Records to use START

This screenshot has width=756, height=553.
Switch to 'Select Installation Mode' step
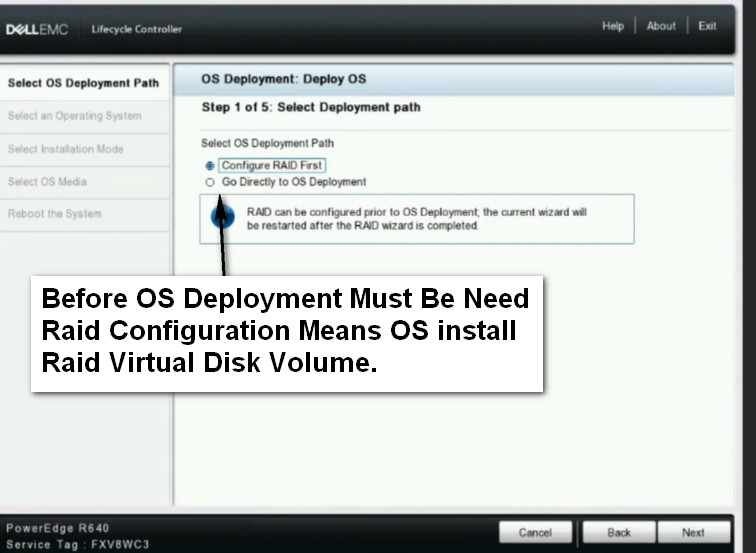[66, 149]
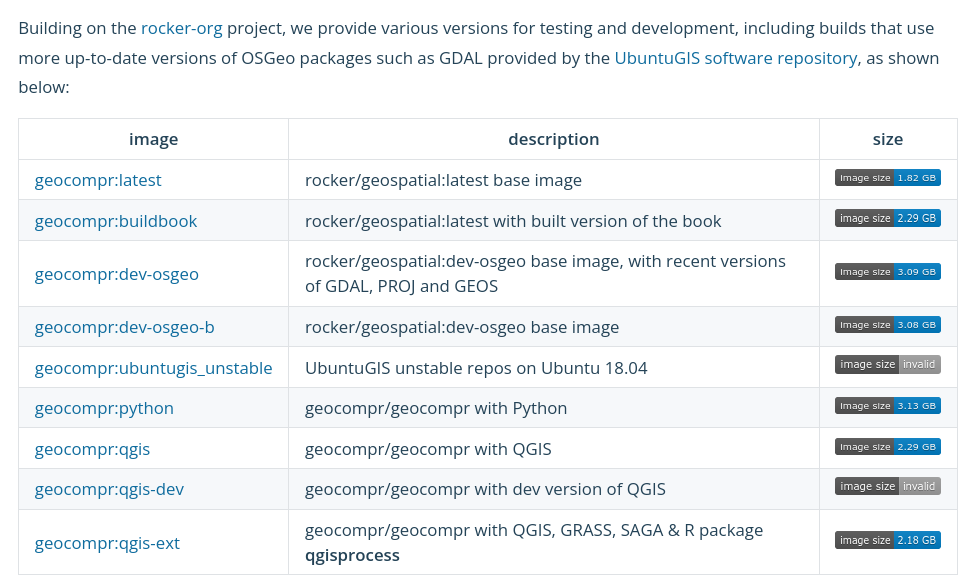Open the geocompr:qgis-dev link
This screenshot has height=585, width=977.
[109, 489]
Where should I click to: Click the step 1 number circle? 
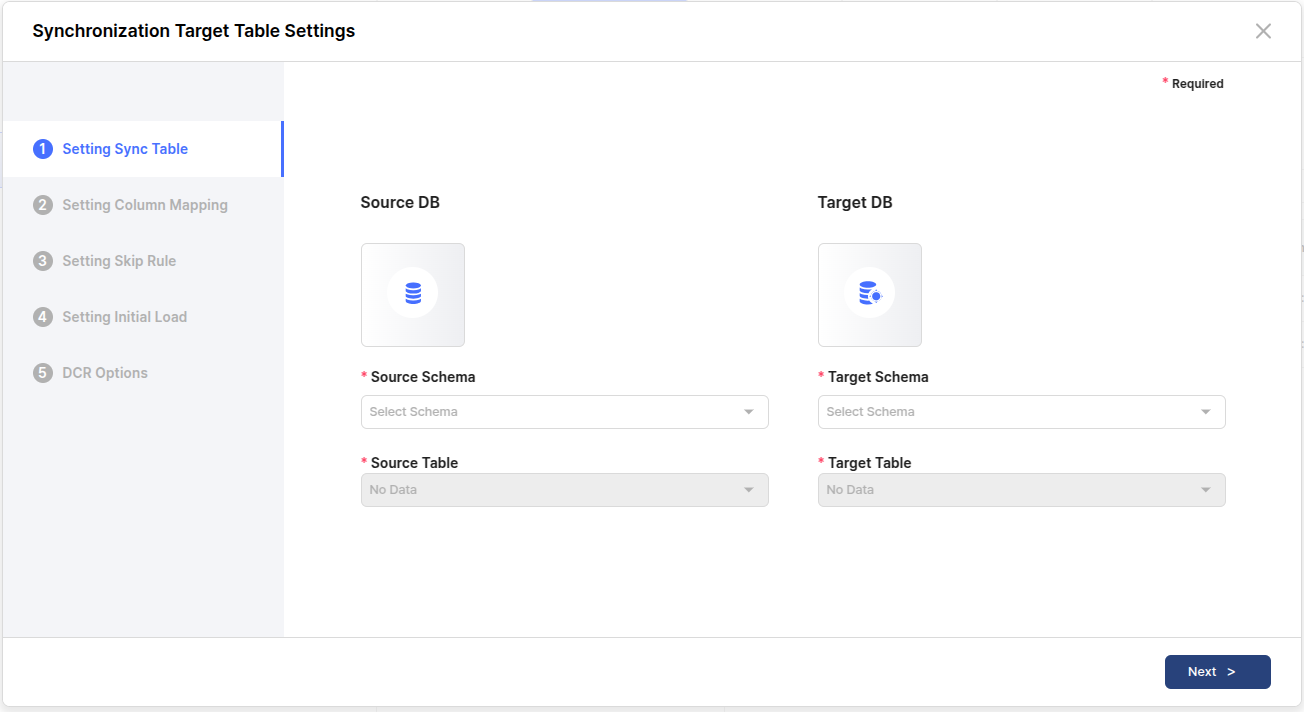42,149
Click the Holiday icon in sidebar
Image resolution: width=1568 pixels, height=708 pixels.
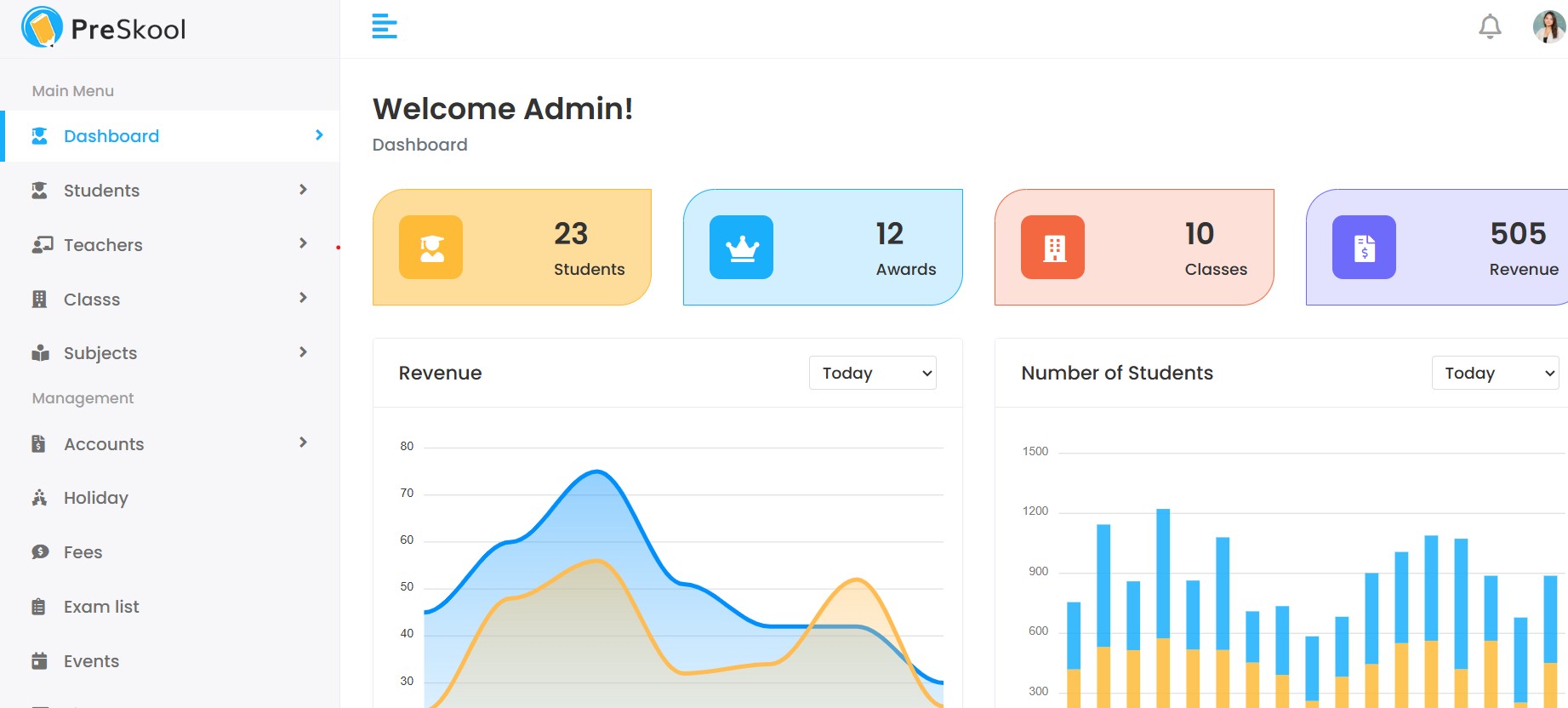point(39,498)
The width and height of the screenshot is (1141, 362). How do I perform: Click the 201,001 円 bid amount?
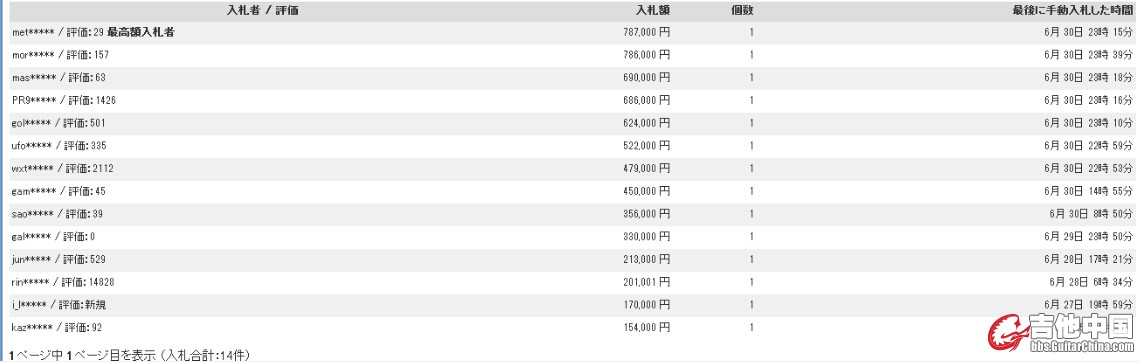[x=646, y=282]
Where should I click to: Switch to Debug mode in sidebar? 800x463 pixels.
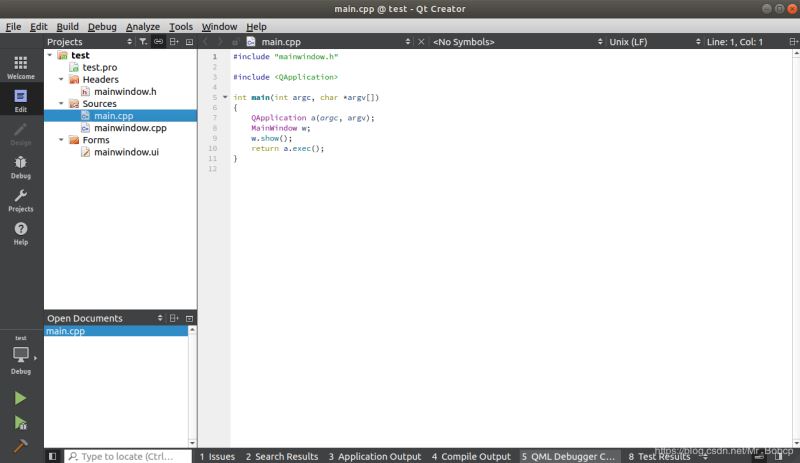[x=20, y=165]
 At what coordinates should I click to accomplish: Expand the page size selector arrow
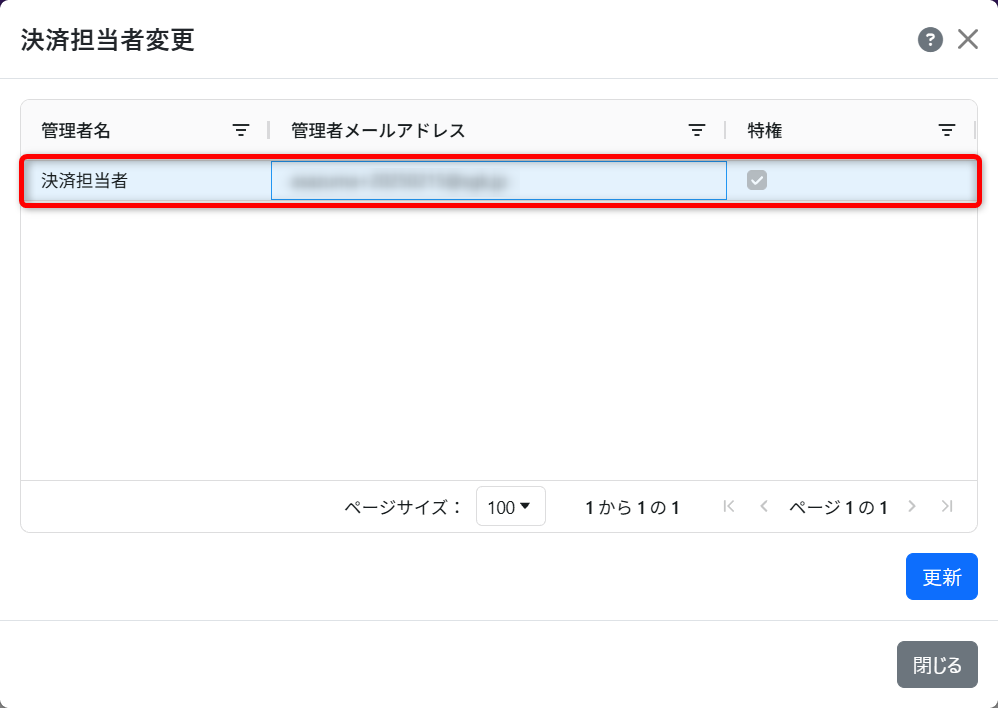528,507
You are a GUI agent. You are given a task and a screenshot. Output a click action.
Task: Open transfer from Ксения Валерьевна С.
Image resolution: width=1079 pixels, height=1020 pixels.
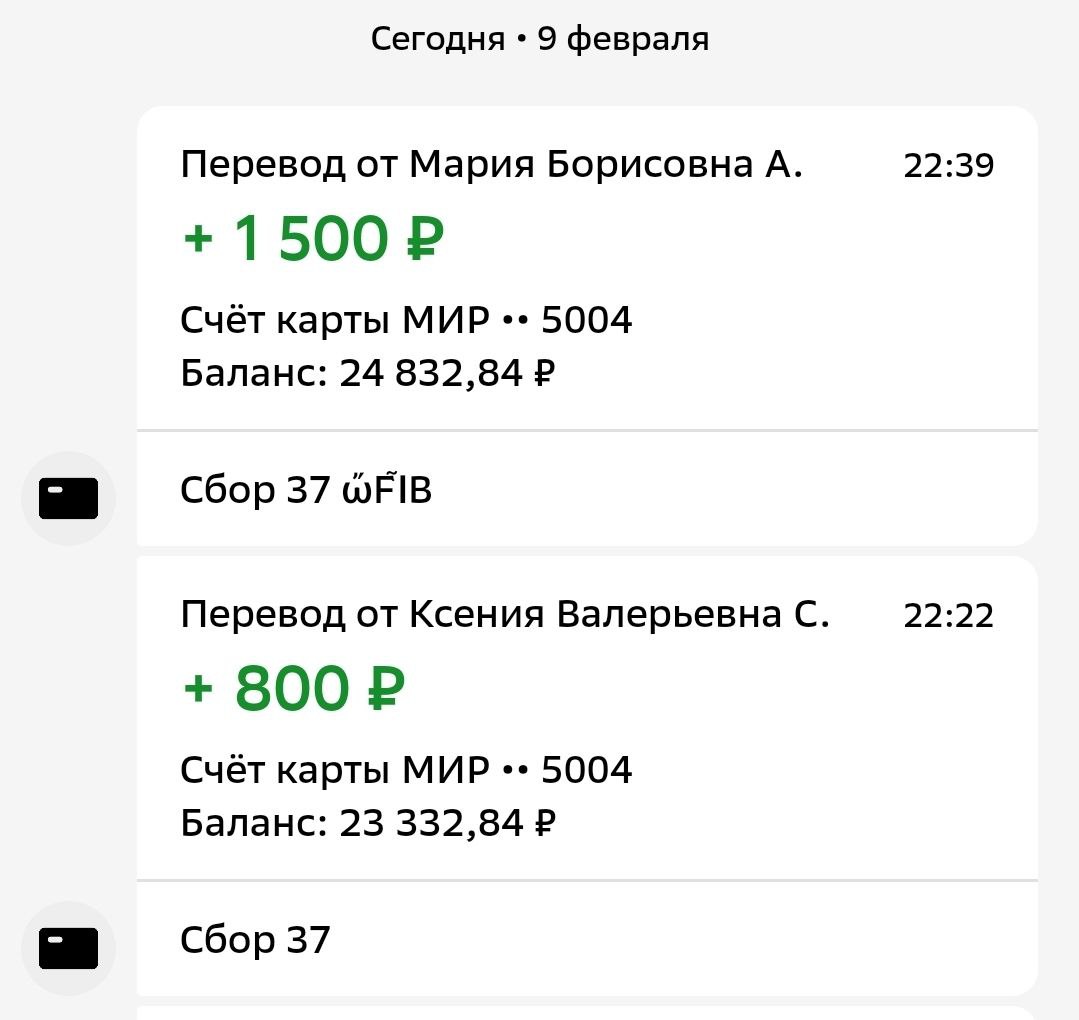(505, 615)
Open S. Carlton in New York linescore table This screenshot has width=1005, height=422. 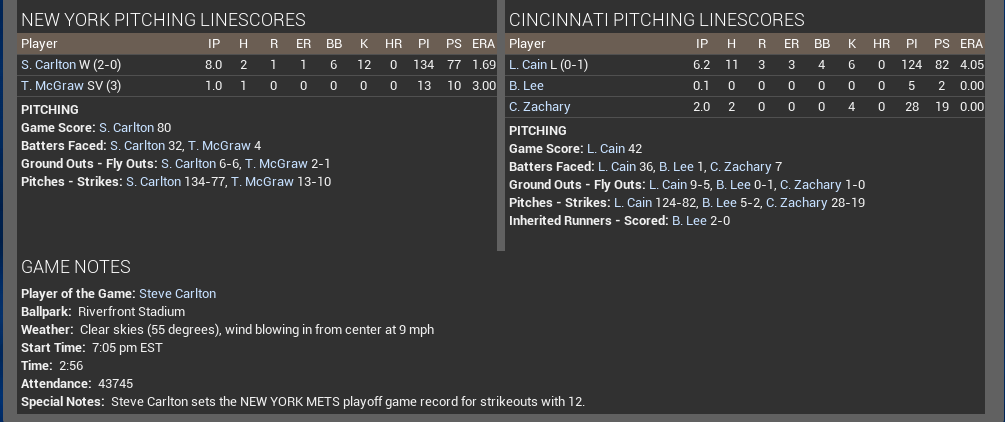pos(48,65)
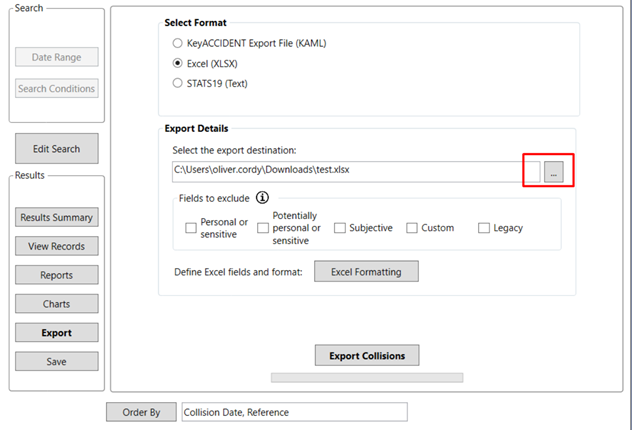Toggle the Custom fields checkbox
632x430 pixels.
point(412,228)
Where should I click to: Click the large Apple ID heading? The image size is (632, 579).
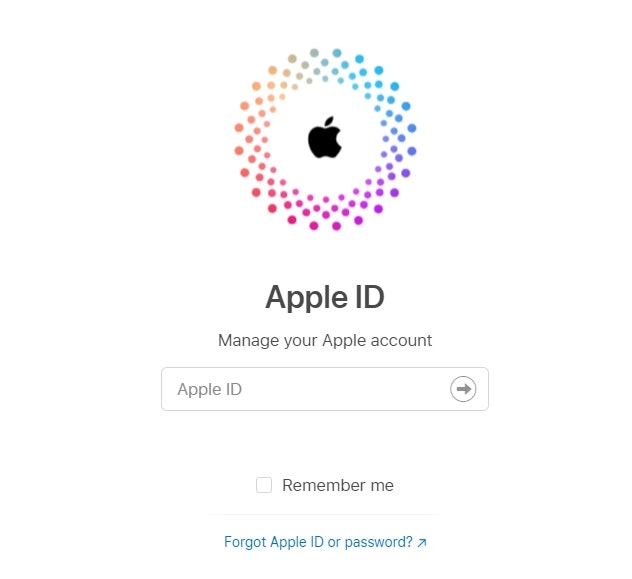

Records to use END

In the answer, set down only the lines from the opening line of the listing through the line that holds "Click the Holiday icon in sidebar", exactly as they appear, minus the pictures.

This screenshot has width=756, height=553.
Switch to 'Select Installation Mode' step
[66, 149]
Open the geocompr:qgis-dev link
This screenshot has height=585, width=977.
[109, 489]
Where should I click to: Click the step 1 number circle? 
42,149
Click the Holiday icon in sidebar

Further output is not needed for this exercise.